Investors are now advising startup founders and executives to prioritize profitability over growth, expand their footprint and prepare to stay nimble amid fears of a possible recession.

And startups are now seeing falling valuations compared to the previous two years. Still, in a way, it’s healthy because “people are approaching it more rationally,” according to Han Kim, general partner at Alots Ventures.

“I think the current environment may seem a bit harsh for entrepreneurs, but in a way it does a favor to founders who can realistically chart their growth trajectory,” said Eunse Lee, Founder and Managing Partner of 541. Venture.

We spoke with:

  • Han Kim, General Partner, Altos Ventures
  • Tim Chae, Managing Partner, 500 Global
  • JP Lee, CEO and Managing Partner, SoftBank Ventures Asia
  • Yeemin Chung, Managing Director, BRV Capital Management
  • Eunse Lee, Founder and Managing Director, 541 Venture.
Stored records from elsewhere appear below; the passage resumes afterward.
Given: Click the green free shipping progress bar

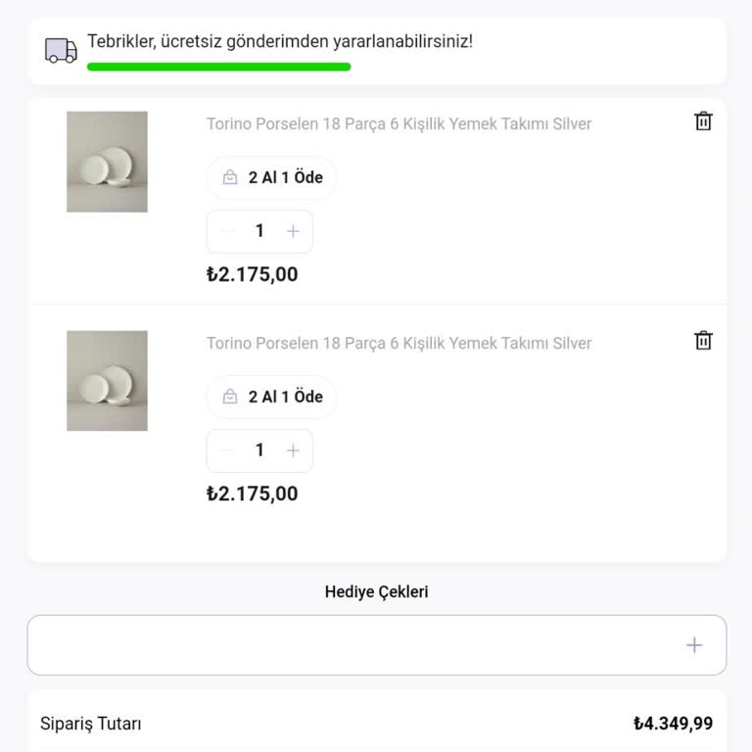Looking at the screenshot, I should 218,68.
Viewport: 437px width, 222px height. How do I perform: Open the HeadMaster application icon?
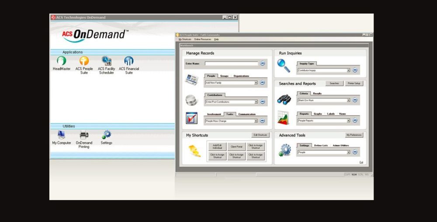coord(62,61)
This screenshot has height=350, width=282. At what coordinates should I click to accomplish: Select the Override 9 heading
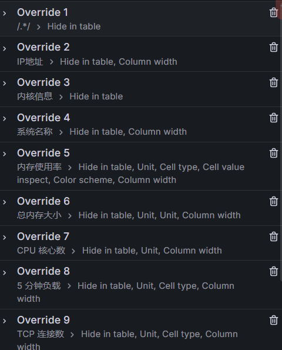point(43,320)
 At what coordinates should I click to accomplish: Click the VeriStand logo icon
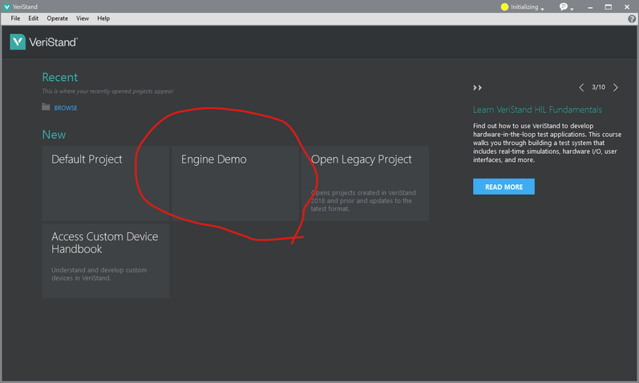coord(18,42)
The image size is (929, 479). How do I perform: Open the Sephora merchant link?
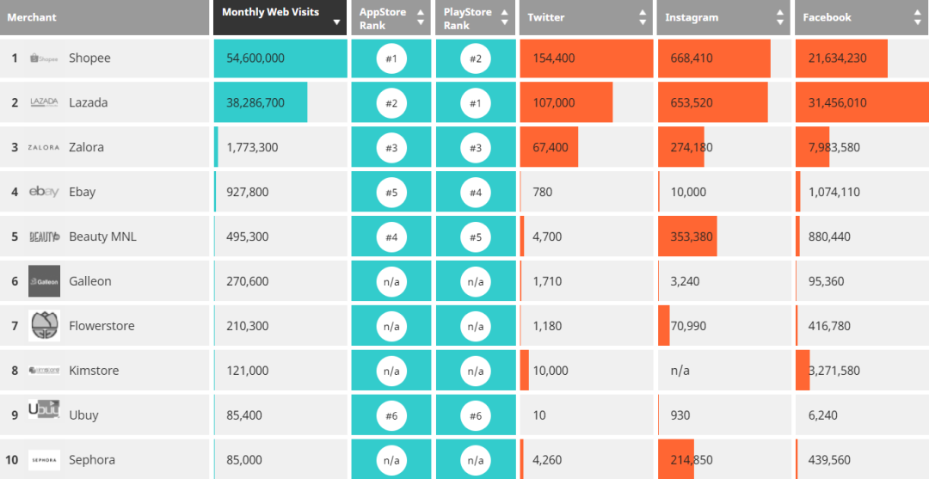pos(91,460)
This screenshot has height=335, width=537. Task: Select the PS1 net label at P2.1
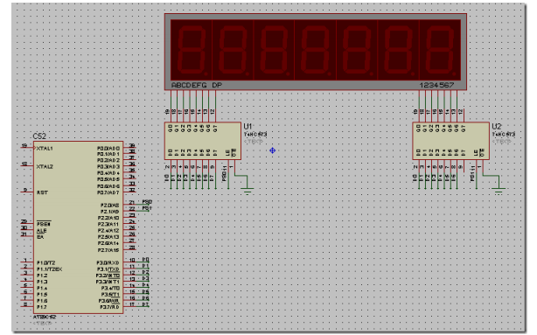point(147,208)
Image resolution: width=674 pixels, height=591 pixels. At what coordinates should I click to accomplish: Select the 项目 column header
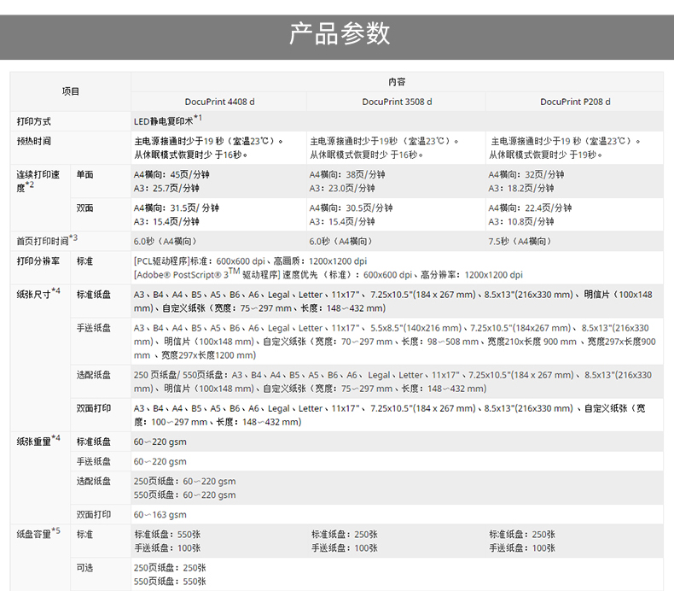pyautogui.click(x=71, y=91)
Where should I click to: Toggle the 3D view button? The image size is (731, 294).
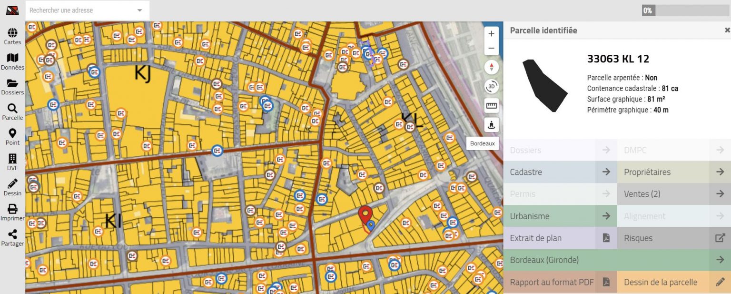coord(491,87)
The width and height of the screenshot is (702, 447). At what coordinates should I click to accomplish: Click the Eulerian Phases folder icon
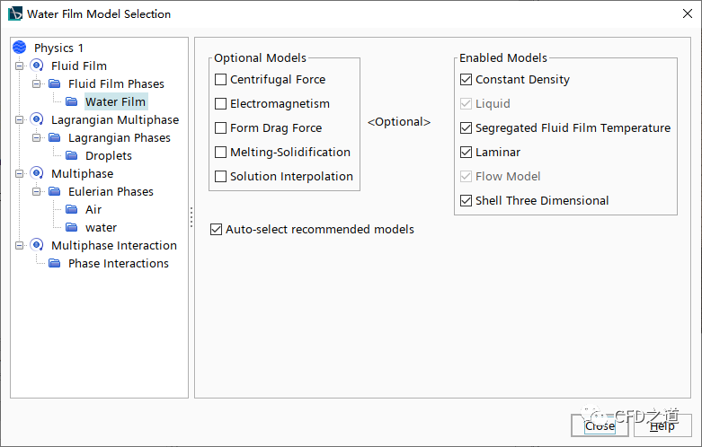[54, 191]
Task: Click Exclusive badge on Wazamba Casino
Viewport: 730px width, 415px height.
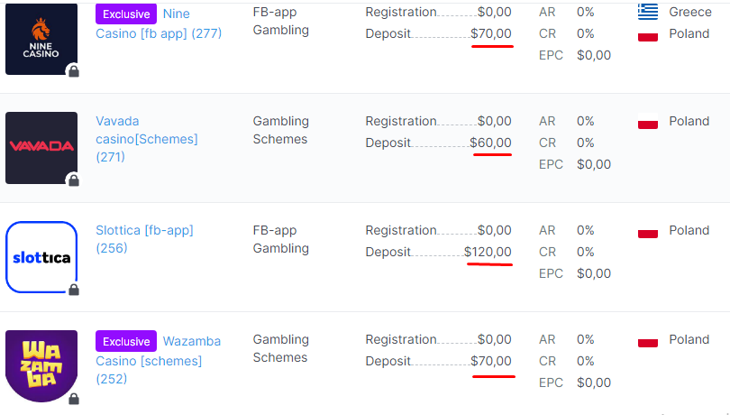Action: 126,341
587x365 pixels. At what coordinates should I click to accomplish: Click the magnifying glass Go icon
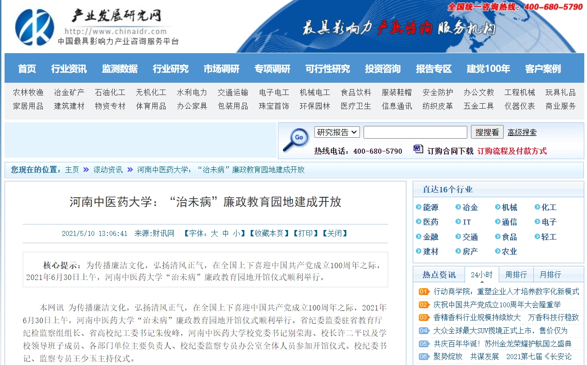(x=296, y=140)
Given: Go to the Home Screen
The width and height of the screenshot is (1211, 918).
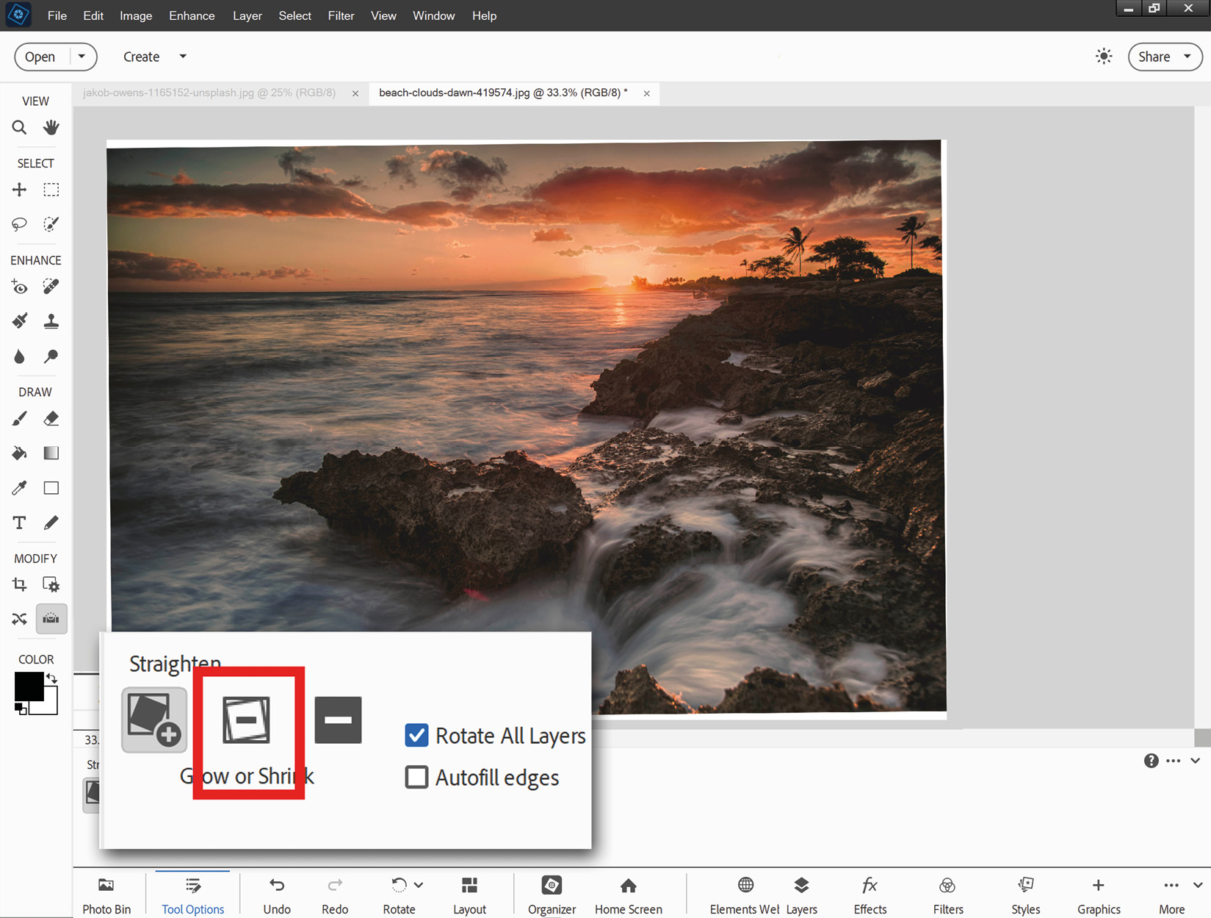Looking at the screenshot, I should coord(629,894).
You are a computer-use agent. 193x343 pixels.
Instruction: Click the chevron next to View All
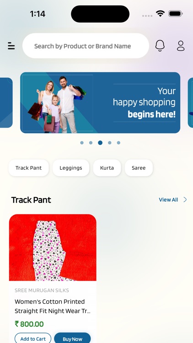[x=185, y=199]
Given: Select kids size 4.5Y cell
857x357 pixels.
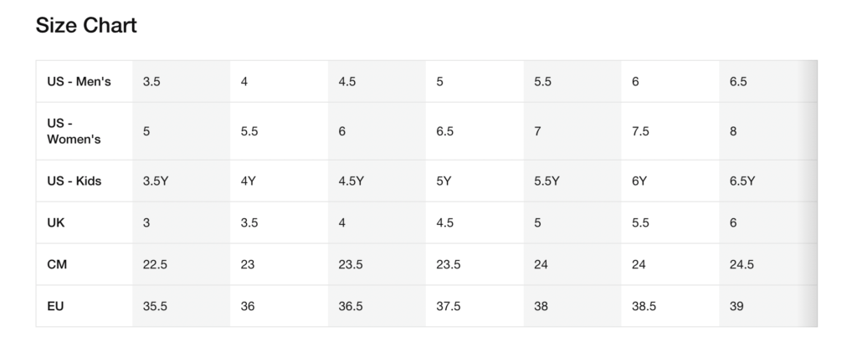Looking at the screenshot, I should pyautogui.click(x=352, y=181).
(Editor’s note: The following surveys have been edited for length and clarity. These responses are strictly limited to South Korea and do not encompass all of Asia.)

Han Kim, General Partner, Altos Ventures

We are seeing a significant decline in venture capital funding in the first quarter of this year in Asia. How has your venture capital investment strategy changed with the state of the market?

Our strategy hasn’t changed much. We have been investing more in our existing businesses since the second half of last year, so there are more investment dollars in total. It’s a bit different from other investors. I think it’s because some funds don’t invest much [these days]. In a way, we have more possibilities to invest more. (But these are not new startups but existing companies in our portfolio.) We usually invest between 1 and 10 billion won ($750,000 and $7.5 million) in new companies and sometimes we even invest up to ‘to 100 billion won ($75.5 million) in existing wallets.

What caused the lowest funding in Asia since 2021? and do you think venture capital funding will continue to decline this year? What is your outlook for funding volumes in Asia in 2023 and 2024?

If you look the data, it includes China. I think it was influenced a bit by China. Chinese VCs have faced some big business regulations [investment], and now the United States also regulates investment in Chinese companies. There are many checklists [for investment in China]. I guess, but at least this year, I think until the tensions between the United States and China fade or resolve, this difficult atmosphere will not be easy to bounce back.

How does the investment trend in South Korea differ from that of other regions such as the United States and Europe?

Now the trend is for profitability before growth. I think this trend is becoming more prominent in South Korea. In the United States, growth prevailed over profitability, but now it has become profit rather than growth, but the United States has more leeway than Korea. In other words, US investors have more patience than investors in South Korea.